## EXERCISE DESCRIPTION
Your answer must consist of one number: how many lines in the records contain "agent".

## DATA LISTING
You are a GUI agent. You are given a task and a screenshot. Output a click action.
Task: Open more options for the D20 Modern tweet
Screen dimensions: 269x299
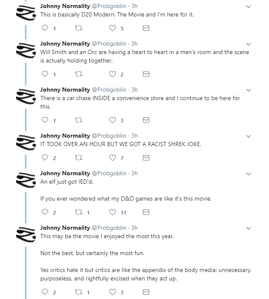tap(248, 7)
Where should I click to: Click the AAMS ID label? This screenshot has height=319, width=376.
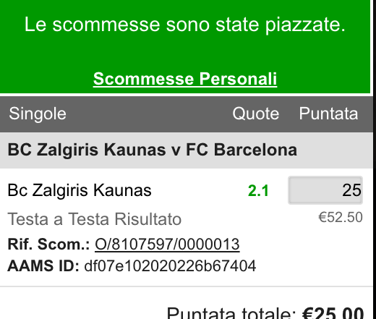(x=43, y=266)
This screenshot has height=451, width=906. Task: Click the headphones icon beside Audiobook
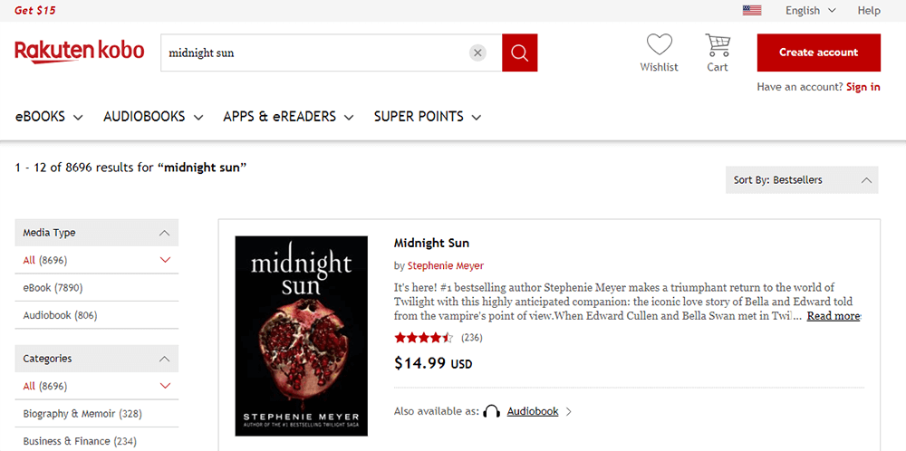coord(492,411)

--

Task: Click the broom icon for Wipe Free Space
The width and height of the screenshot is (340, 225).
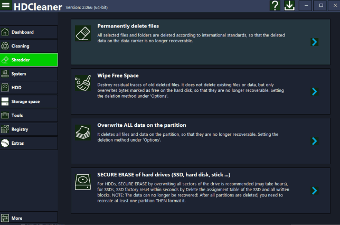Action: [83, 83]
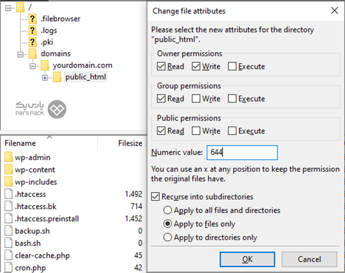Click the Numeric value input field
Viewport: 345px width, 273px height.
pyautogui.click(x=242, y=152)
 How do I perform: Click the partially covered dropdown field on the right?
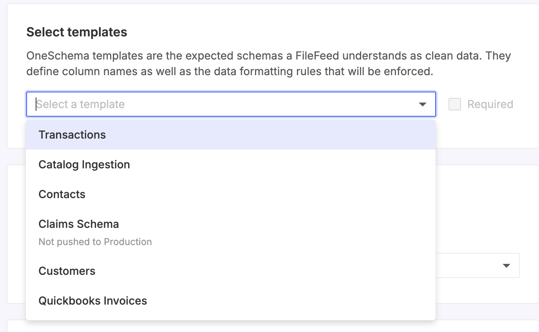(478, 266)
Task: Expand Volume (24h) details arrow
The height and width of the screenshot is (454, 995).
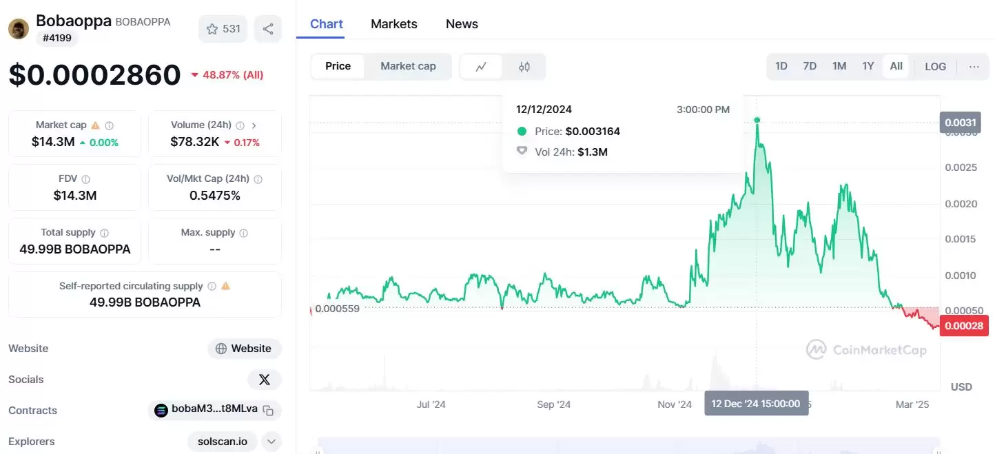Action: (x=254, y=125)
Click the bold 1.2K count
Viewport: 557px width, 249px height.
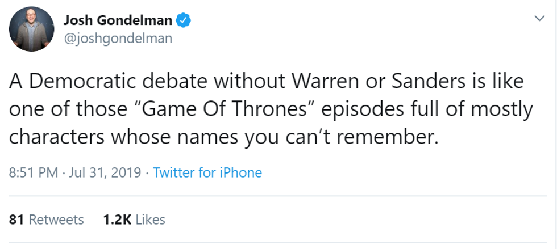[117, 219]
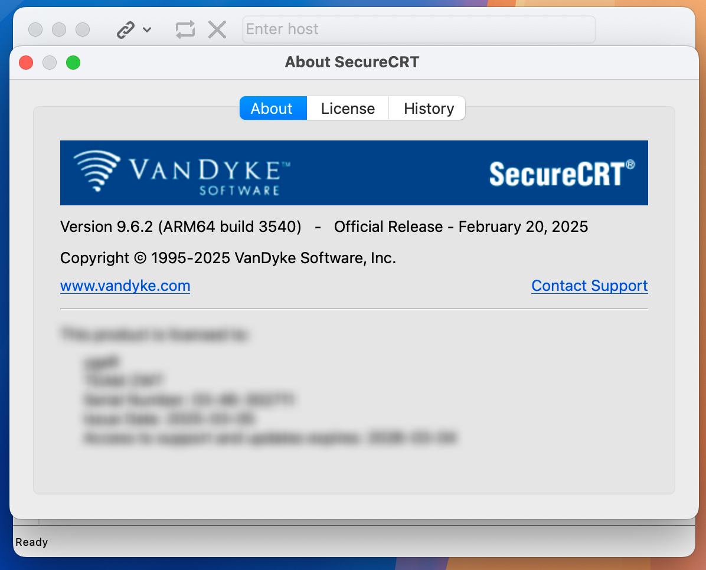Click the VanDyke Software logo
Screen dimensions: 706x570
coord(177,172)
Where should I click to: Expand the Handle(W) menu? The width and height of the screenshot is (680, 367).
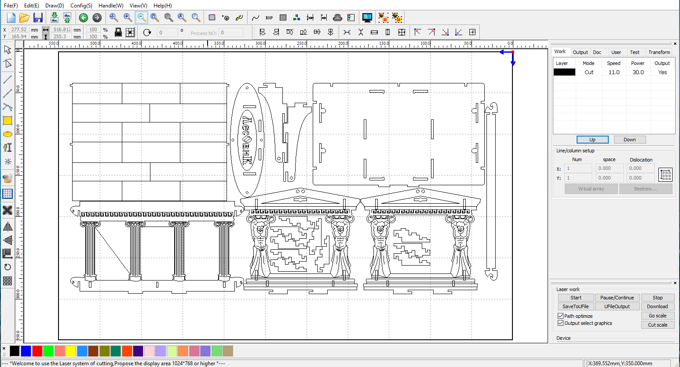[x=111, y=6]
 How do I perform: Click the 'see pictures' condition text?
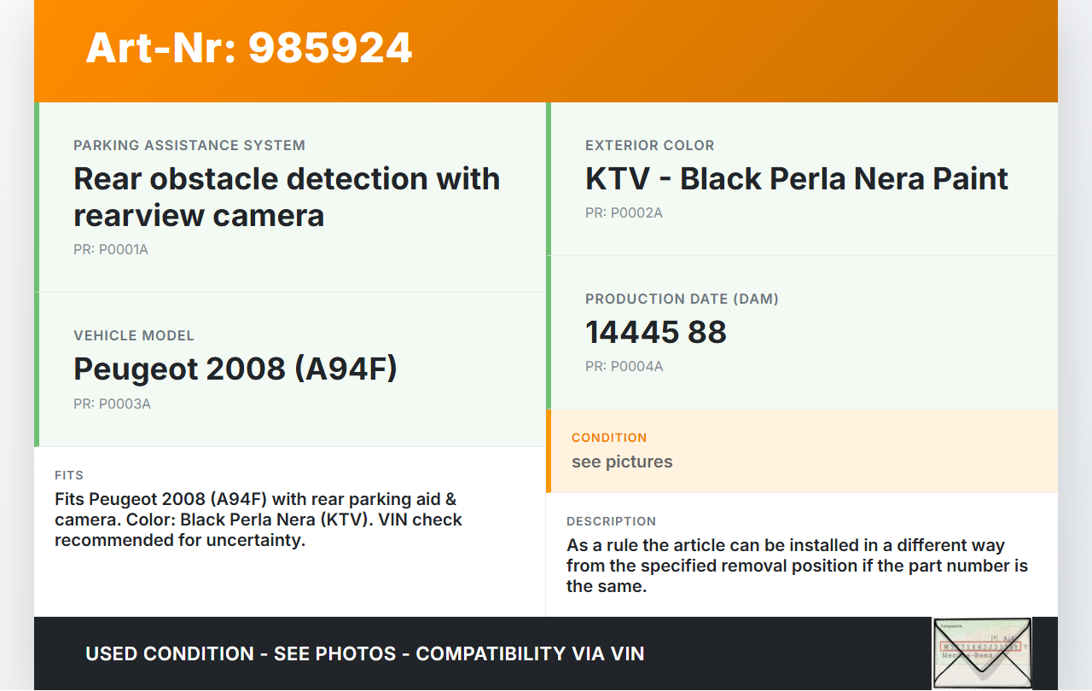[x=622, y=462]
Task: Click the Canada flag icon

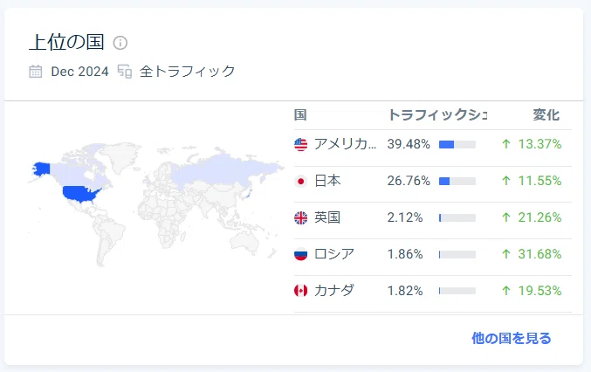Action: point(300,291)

...

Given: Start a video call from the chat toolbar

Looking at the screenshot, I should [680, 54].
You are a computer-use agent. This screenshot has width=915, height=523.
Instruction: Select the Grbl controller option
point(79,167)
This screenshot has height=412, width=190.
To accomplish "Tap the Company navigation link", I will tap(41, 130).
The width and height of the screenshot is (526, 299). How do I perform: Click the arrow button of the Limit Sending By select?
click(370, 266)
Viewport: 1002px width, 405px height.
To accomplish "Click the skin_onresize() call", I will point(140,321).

## RESPONSE AREA
2